Friday, December 5, 2008

Sri Lanka army 'enters rebel town'

The army says that it is on the verge of victory
Sri Lanka's military says it has entered a town in the north-east of the country used as a naval base by the Tamil Tiger rebels.
Government troops have entered Alampil, six miles (10km) south of Mullaitivu, the main town held by the rebels on the north-east coast, the army said.
There has been no comment from the Tamil Tigers.
Fighting has also been reported outside the town of Kilinochchi, site of the the rebels' political headquarters.
Kilinochchi is the rebels' de facto capital in the north and troops have been attacking it from three directions for a fortnight now.
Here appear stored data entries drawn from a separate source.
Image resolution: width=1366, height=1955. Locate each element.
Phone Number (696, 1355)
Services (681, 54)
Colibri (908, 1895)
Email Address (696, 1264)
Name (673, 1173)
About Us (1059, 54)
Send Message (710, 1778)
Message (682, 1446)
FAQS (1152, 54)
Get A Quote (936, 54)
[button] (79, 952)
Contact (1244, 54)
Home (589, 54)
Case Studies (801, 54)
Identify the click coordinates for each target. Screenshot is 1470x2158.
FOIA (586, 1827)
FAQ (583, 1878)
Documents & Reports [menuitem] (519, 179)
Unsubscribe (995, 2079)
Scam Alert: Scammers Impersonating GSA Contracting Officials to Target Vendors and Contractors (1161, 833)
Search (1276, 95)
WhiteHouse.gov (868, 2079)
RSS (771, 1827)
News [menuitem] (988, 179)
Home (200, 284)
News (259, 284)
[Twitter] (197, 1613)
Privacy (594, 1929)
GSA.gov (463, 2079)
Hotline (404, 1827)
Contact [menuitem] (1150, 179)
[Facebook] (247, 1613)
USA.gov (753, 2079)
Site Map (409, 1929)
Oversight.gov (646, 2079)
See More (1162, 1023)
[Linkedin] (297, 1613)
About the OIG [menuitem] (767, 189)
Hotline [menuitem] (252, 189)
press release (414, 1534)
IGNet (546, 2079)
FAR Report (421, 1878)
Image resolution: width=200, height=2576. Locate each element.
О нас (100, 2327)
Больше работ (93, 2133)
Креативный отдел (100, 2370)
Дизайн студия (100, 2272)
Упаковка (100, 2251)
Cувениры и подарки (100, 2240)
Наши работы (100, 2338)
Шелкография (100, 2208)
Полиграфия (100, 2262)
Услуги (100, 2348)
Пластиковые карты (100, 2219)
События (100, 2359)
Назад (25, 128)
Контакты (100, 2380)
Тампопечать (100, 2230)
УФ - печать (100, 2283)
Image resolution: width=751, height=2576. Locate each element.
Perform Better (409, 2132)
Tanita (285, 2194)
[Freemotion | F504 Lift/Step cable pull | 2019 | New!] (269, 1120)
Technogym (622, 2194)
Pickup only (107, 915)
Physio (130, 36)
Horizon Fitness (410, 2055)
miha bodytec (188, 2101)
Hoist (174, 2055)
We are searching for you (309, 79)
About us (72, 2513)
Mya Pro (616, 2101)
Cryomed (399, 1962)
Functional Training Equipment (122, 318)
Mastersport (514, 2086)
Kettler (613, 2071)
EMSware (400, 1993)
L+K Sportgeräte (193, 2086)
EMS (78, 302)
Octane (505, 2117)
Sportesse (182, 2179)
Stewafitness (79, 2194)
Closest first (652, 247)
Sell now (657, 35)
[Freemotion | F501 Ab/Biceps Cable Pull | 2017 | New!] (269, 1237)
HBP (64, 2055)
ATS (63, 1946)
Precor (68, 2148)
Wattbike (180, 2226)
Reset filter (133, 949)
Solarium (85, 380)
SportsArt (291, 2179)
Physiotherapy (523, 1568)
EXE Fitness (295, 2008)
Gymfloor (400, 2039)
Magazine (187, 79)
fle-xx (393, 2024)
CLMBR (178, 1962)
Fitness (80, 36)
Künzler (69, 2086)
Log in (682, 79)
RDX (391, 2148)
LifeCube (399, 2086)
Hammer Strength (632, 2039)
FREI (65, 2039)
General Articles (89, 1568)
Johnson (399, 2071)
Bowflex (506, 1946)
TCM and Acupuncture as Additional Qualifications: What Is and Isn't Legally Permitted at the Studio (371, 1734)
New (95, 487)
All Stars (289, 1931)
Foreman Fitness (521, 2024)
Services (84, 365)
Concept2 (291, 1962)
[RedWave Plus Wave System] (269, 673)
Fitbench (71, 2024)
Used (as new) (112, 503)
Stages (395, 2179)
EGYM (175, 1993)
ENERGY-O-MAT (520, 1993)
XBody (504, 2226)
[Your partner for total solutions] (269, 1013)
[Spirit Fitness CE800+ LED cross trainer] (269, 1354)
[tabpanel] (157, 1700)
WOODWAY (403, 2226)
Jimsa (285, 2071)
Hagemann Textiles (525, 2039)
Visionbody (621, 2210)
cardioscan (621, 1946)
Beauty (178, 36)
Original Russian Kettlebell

The rebels have been fighting for a separate homeland for Tamils in the north and east since 1983 and 70,000 people have died in the violence
Military spokesman Brig Udaya Nanayakkara did not give casualty details.
Correspondents say the capture of the town is the latest indication of the government's supremacy in the Sri Lankan war, in which the rebels have been forced to abandon large tracts of land and retreat further and further into their north-eastern heartland.
Last month the army said that the capture of Kilinochchi was imminent.
The defence ministry also said last month that its soldiers were closing in on Mullaitivu, where the rebels are believed to have concentrated their forces following recent army advances elsewhere in the north.
But the Tigers' leader Velupillai Prabhakaran said that the government was living in "dreamland" if it expected outright military victory.